Cuando tenía trece años los adultos decidieron sacrificar la sala de la casa y poner un negocio en ese espacio. Pusieron una sombrilla sobre la ventana, un teléfono público, un letrero que decía "se vende chicha morada", trajeron repisas de latón y amontonaron los muebles, los adornos y los cuadros en el comedor. Recuerdo por lo menos tres tiendas de este tipo funcionando en nuestra cuadra, y la primera que desapareció fue la de un vecino que murió de un cáncer fulminante. Cuando eso pasó, yo estudiaba comunicaciones en la universidad y fotografié su entierro para mi proyecto documental del semestre y también para algunas de sus hijas que vivían en Argentina y que nunca alcanzaron a llegar.
No recuerdo muchas fiestas en esa cuadra, pero sí algunos velorios. Una vez un vecino que fabricaba cajas para calzado fue encontrado ahogado en el pozo de agua que tenía en su techo y la policía determinó que fue un suicidio. Dijeron que su negocio ya no era el mismo, y que por eso se encontraba deprimido. La tía que me crió nunca faltaba a esos velorios y yo la esperaba para que me trajera pan con mantequilla o el guiso de mote con carne, que servían siempre en los entierros. Ella misma me contó esa vez que con don Julio ya sumaban tres las personas que se habían suicidado en la corta historia de esa cuadra. Envenenados, desangrados, ahogados. Decidían irse de la peor manera.
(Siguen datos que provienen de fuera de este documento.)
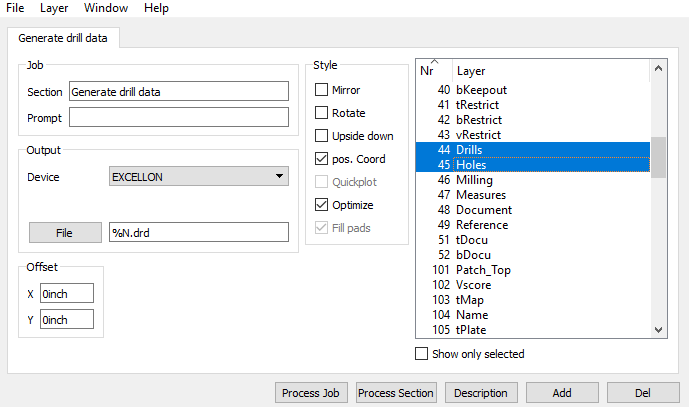Select layer 46 Milling in list

click(533, 180)
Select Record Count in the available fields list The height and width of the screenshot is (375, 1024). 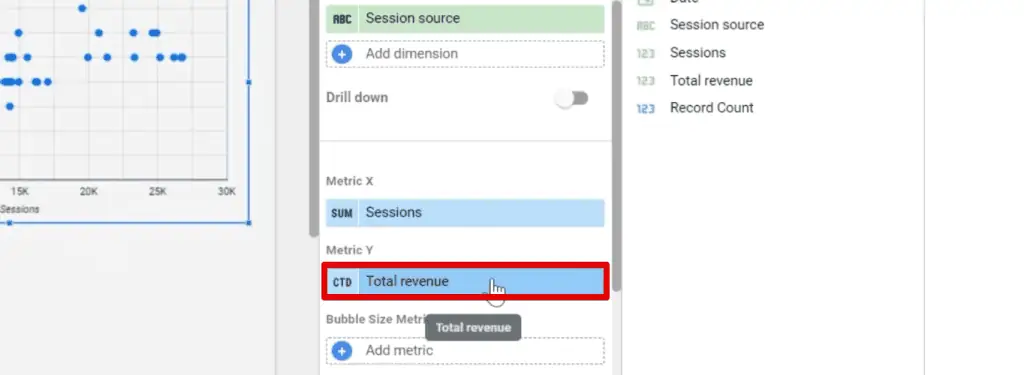pos(712,108)
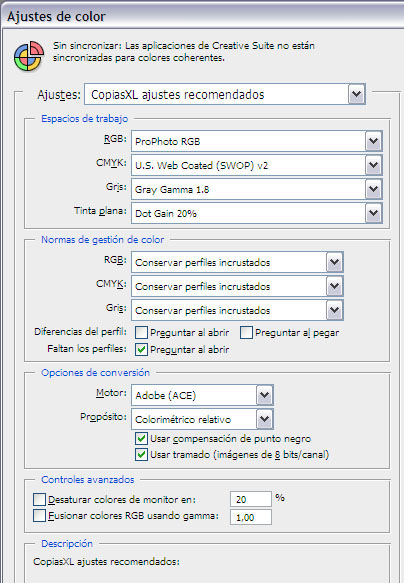Enable the Preguntar al pegar checkbox
Image resolution: width=404 pixels, height=583 pixels.
point(246,332)
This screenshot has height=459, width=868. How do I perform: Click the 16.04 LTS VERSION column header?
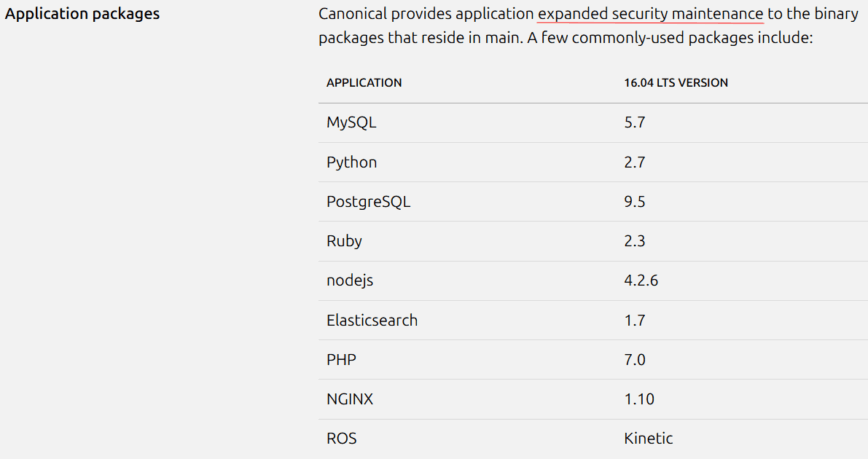coord(675,83)
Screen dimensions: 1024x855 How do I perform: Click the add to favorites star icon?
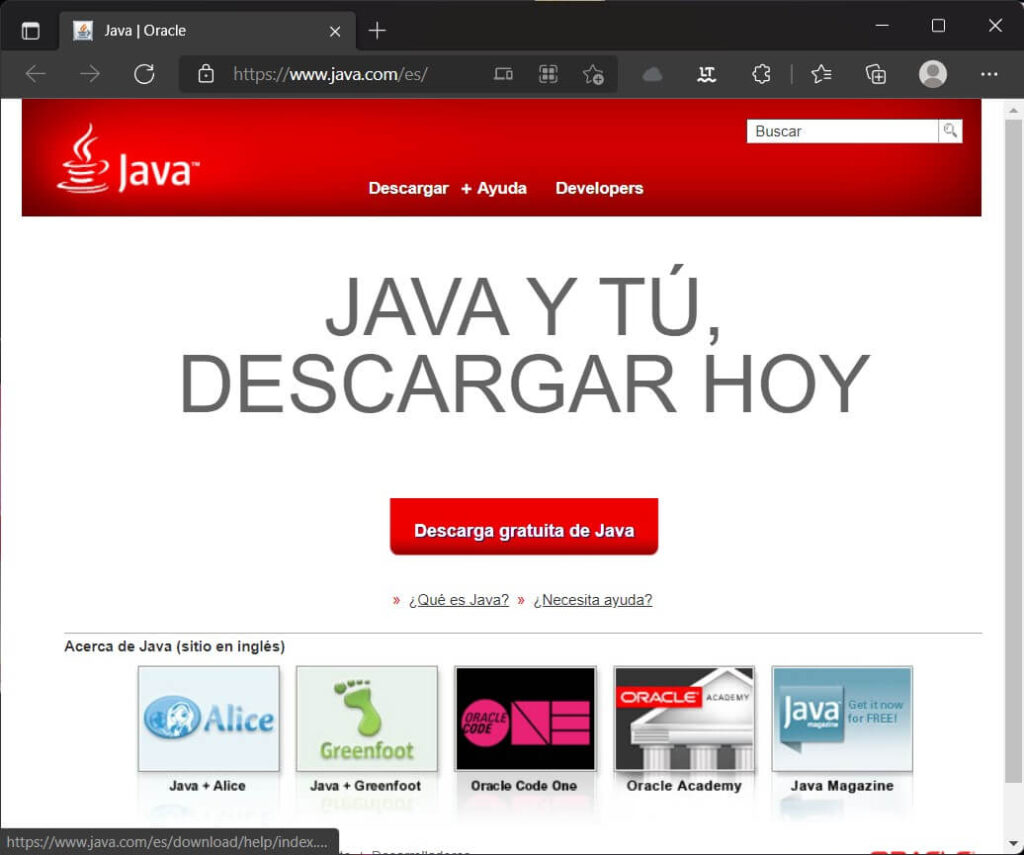click(593, 74)
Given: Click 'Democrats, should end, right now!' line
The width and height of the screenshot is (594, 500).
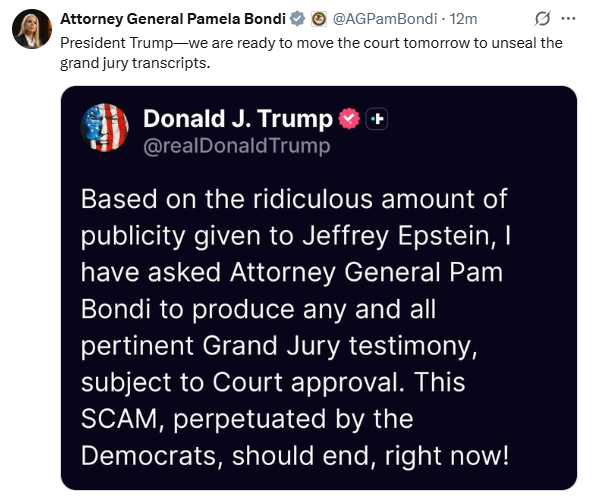Looking at the screenshot, I should (295, 455).
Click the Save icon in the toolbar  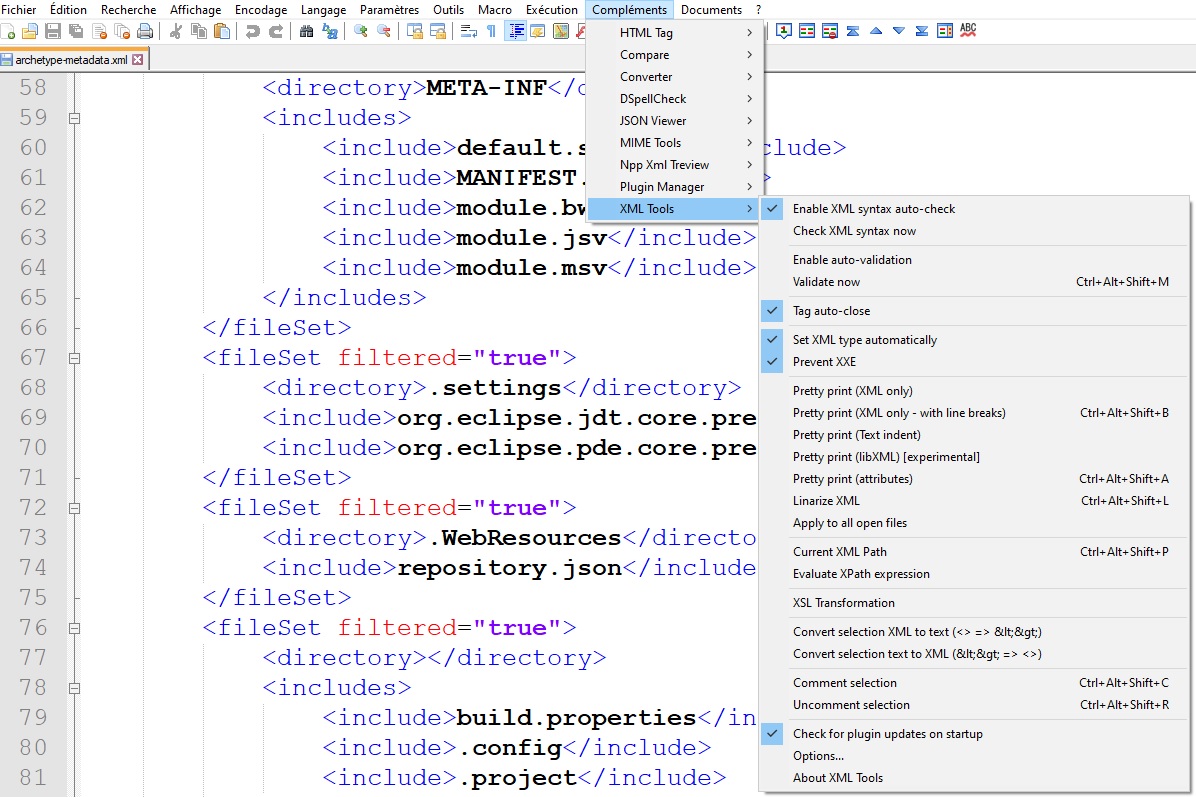pyautogui.click(x=55, y=32)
Me fuí de casa poco después de cumplir los 20 años, y nadie podía creerlo. La semana antes de irme utilicé la cámara Fujifilm que me regaló mi abuelo para fotografiar cada espacio allí dentro. El plástico en la entrada que decía "bienvenidos", las estufas de carbón que utilizaba mi abuela, los cuadros de mi sala, el recipiente de azúcar de la mesa, las escaleras aún sin tarrajear, los trapos con los que mi madre hacía la limpieza. Fueron de las últimas fotografías que saqué con esa cámara. Luego, en Chile, la vendí para pagar una cuota de la universidad, pero eso jamás se lo conté a mi abuelo.
Regreso a casa cada dos años y la encuentro cada vez más vieja, más pequeña, pero no se lo he dicho a nadie. Mi pieza se convirtió de pronto en un almacén de cosas viejas y de un computador antiguo en donde estaban mis trabajos del colegio y un diario de adolescencia. La última vez que lo encendí fue poco antes de destruirlo, pero guardé un archivo llamado 1131. Decía allí que fue el primer número que aprendí en la vida, y todavía se luce sobre la puerta de mi casa. Hoy también resguarda mis tarjetas, mis mails y algunas redes sociales.
Eduardo Andrade tiene 25 años y es autor del libro Sudamerican Dream.